• _Task directions_
Convert the data from the line with "Task: Click the 96.219" to the line with "tap(14, 151)", both included, into a JSON list of strings with one string per line and blank lines omitted.

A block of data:
========================

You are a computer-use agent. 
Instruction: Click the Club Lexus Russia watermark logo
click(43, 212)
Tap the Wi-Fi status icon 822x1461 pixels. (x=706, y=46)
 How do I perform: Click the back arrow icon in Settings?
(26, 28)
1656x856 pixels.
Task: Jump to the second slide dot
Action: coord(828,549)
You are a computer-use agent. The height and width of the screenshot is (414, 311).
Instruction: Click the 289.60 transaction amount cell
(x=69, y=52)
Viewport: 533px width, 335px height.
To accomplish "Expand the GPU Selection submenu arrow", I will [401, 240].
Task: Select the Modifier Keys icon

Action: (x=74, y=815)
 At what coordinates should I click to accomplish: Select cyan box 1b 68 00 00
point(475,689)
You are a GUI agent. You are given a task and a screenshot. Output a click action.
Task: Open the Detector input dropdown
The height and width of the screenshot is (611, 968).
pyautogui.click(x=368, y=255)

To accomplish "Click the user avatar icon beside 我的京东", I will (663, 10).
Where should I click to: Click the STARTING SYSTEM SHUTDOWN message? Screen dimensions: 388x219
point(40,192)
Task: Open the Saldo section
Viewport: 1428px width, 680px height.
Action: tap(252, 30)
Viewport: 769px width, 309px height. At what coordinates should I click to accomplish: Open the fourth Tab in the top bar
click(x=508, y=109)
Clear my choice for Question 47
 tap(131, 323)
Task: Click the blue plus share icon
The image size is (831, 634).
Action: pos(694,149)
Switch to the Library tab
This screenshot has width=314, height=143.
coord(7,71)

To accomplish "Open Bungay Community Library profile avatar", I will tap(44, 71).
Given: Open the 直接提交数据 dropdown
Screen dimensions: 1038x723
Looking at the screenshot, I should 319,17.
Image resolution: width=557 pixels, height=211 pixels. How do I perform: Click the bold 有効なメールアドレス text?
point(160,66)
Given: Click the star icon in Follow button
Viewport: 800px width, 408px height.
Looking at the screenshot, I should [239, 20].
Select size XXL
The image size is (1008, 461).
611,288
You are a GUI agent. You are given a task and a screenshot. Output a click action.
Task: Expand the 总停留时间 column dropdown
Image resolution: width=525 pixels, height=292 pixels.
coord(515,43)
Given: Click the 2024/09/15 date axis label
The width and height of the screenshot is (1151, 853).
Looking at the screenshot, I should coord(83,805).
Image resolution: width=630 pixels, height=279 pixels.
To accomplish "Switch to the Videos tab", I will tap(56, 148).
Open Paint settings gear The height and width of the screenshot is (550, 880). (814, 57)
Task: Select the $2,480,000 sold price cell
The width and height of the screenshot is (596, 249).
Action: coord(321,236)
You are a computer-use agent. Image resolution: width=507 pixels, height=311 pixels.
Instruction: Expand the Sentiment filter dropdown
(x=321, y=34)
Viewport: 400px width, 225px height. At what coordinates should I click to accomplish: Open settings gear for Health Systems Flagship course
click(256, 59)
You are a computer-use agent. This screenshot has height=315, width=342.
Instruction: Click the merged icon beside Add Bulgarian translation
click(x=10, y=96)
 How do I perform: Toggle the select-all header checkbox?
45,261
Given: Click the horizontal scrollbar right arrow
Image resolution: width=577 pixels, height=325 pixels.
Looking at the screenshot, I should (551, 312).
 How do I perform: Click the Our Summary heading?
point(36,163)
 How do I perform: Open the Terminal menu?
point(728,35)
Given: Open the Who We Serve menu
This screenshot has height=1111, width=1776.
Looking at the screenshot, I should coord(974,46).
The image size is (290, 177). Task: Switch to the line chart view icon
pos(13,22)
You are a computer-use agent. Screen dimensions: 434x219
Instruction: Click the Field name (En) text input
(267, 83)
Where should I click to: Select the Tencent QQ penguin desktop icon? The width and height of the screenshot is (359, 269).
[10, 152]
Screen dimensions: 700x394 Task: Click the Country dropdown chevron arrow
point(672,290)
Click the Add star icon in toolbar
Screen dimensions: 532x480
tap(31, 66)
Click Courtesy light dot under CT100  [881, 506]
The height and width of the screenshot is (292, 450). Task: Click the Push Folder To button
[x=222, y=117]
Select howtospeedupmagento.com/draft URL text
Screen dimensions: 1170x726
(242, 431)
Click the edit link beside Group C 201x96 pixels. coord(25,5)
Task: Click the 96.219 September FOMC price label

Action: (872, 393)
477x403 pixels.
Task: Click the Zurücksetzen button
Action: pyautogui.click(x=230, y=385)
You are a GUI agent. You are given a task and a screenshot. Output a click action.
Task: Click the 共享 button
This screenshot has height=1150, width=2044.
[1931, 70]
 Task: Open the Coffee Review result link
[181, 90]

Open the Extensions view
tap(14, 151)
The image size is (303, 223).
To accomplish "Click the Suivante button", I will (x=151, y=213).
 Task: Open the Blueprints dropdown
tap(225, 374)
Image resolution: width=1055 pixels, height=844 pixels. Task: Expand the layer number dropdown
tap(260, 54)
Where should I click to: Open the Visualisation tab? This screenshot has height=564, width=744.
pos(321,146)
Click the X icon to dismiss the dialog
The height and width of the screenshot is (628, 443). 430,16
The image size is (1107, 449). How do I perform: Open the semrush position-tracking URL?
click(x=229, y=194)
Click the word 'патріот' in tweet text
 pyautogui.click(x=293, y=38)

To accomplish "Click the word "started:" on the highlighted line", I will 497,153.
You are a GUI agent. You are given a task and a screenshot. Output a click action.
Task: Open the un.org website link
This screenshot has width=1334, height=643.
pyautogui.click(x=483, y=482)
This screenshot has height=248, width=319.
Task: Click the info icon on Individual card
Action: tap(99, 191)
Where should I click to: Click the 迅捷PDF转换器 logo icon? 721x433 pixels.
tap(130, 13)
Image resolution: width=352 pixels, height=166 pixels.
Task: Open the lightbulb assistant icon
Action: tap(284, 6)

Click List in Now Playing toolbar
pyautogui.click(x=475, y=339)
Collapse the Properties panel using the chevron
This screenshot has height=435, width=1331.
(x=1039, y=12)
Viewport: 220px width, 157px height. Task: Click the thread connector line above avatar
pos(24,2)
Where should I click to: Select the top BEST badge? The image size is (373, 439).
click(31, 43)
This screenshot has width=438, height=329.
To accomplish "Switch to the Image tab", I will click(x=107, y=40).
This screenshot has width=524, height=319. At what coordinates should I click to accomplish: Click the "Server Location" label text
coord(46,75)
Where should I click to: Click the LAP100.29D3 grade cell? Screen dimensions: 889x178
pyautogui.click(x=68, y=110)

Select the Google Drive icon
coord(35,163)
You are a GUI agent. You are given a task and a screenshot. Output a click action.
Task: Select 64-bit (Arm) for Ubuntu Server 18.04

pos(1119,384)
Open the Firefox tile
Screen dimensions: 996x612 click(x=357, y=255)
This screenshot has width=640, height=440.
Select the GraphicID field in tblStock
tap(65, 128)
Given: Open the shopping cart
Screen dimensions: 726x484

========================

• _Written reply_
[
  "Task: Click the 96.219 September FOMC price label",
  "Action: (872, 393)",
  "477x403 pixels.",
  "Task: Click the Zurücksetzen button",
  "Action: pyautogui.click(x=230, y=385)",
  "You are a GUI agent. You are given a task and a screenshot. Output a click action.",
  "Task: Click the 共享 button",
  "This screenshot has height=1150, width=2044.",
  "[1931, 70]",
  " Task: Open the Coffee Review result link",
  "[181, 90]",
  "Open the Extensions view",
  "tap(14, 151)"
]